Tesla shipped just 1,060 Model 3 cars in December, rather than the 20,000 Elon Musk predicted in public tweets in July. Is now at least six months behind schedule.
Tesla came clean with its Model 3 delivery results today and it is not a pretty picture. Despite Elon Musks tweets that production would "Increase exponentially" after the introduction of the Model 3 in late July, it has not. Nor has the production come anywhere close to the 5,000 per week that Musk tweeted on July 3rd would be made by December. Rather, the entire quarter's Model 3 deliveries amounted to just 1,550 cars. Estimates are that just 1,060 of those were delivered to customers in the U.S. in December.
Tesla also confirmed in a statement to the press that it is now six months behind schedule with the expected 5,000 per week Model 3 production rate pushed out until the "...end of Q2." Tesla claims that vehicle deliveries are not the only way the health of Tesla, Inc.'s car business should be judged, saying, "Tesla vehicle deliveries represent only one measure of the company’s financial performance and should not be relied on as an indicator of quarterly financial results, which depend on a variety of factors, including the cost of sales, foreign exchange movements and mix of directly leased vehicles."
Between now and the end of June 2018, Tesla predicts that it will soon settle into a 1,000 car per week production and delivery rate and then ramp to about 2,500 per week in late Q1. If that becomes true, and Tesla has never been correct about delivery projections in the past, the Model 3 will eventually overtake the Chevy Bolt as the top-selling battery electric vehicle. The Bolt has seen steady growth in sales and with 3,227 units sold in December was on-track to be number one in the U.S. EV market.

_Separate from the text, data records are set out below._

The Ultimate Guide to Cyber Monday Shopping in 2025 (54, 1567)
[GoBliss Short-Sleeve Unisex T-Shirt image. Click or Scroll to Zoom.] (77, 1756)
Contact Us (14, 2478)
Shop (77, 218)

Tesla's Model 3 launch problems are not limited to just reducing that model's sales. Tesla confirmed again that the Model 3 is acting as a brake on the Model S and Model X, though it is hard to see the results of that since those models have been seeing a very flat growth curve for some time. Tesla said, "As we previously indicated, we slightly reduced Model S and X production in Q4 because of the reallocation of some of the manufacturing workforce towards Model 3 production, which also caused inventory to decline."
The Model S was slightly behind last year's numbers and the Model X slightly above.